Pediatric rheumatology or juvenile arthritis is commonly found in children under the age of 16. The common form of juvenile arthritis is juvenile idiopathic arthritis (JIA). According to the National Library of Science, about 4-16 in 10,000 children in the United States are affected by juvenile arthritis. That is, approximately 294,000 children in the US get affected every year. Among these, more than half of the cases are reported as juvenile idiopathic arthritis. Even though the cause of this auto-immune disease is unknown, it can last lifelong in rare cases. As with any medical condition, timely and accurate medical documentation is vital for effective treatment and patient care. A medical coding outsourcing company that provides rheumatology medical coding can ensure error-free clinical documentation and reimbursement for physicians.
For an effective documenting claim, ICD-10 coding is necessary. The ICD codes for pediatric arthritis are as follows.
❖ M08 Juvenile arthritis
➣ M08.0 Unspecified juvenile rheumatoid arthritis
M08.00 Unspecified juvenile rheumatoid arthritis, of unspecified site
➣ M08.09 Unspecified juvenile rheumatoid arthritis, multiple site
For effective reimbursement, equal participation of physician and medical coder is necessary. The physician should enter all the details of the patient while preparing clinical documentation. These details include treatment information, clinical tests, medications and so on. The medical records should be appropriate and accurate. In case of pediatric rheumatic or juvenile arthritis, symptoms such as the following need to be documented clearly:
Stiffness
Limping
Difficulty in moving arms and legs
Decrease in level of physical activity
Fever
Swelling in joints
Clumsiness
Along with the symptoms, you should also mention the child’s family history, physical examination results, blood test and scan results as well as the type of arthritis the child has. The blood test and scanning would help you to identify the type of arthritis. The different types of juvenile arthritis include:
Oligoarthritis
Polyarthritis
Systemic
Enthesitis-related
Juvenile psoriatic arthritis
Undifferentiated
As the treatment is finalized based on the type of the arthritis, you should mention the variant of arthritis while documenting. The treatments for juvenile arthritis include:
Medication
Therapies
Surgeries
Exercise
The clinical documentation is translated into coding data by medical coders. So, physicians should enter data accurately in the medical records.
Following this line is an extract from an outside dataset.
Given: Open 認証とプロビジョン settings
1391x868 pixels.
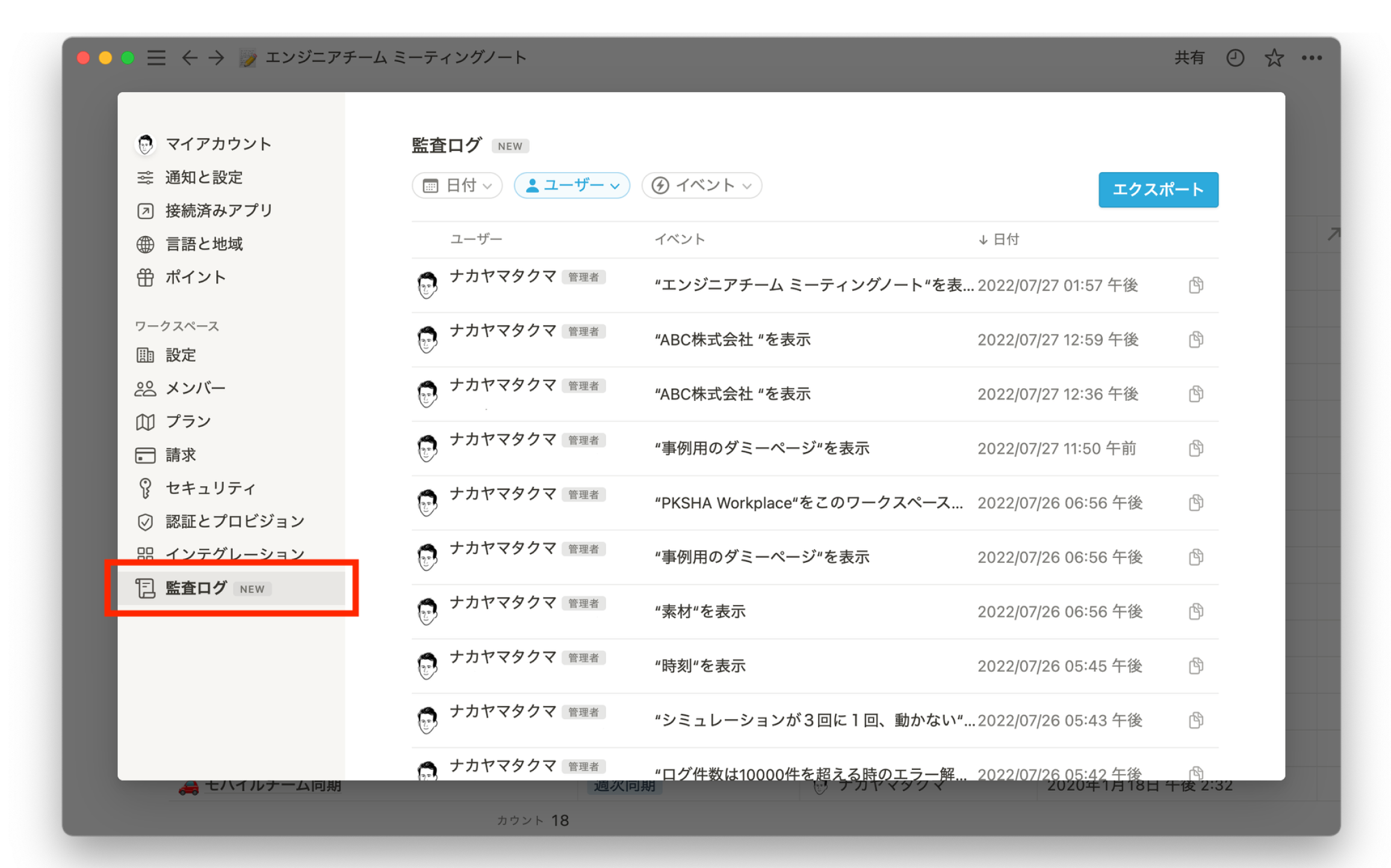Looking at the screenshot, I should point(235,521).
Even a small mistake can prove very costly. The documentation should include the following details:
Site of disease or disorder
Encounter status of treatment
Associated conditions
Manifestations
Associated complications
Supporting information such as lab values, ICD-10 documentation
The medical coding industry witnesses changes frequently. Therefore, medical coders should stay informed regarding the changes, modifications, and deletions of medical codes.
To ease the medical billing process and ensure optimum reimbursement, physicians can rely on medical billing outsourcing companies that provide rheumatology medical coding. When outsourcing, you get to work with a team of knowledgeable and experienced medical coders who provide dedicated medical billing solutions.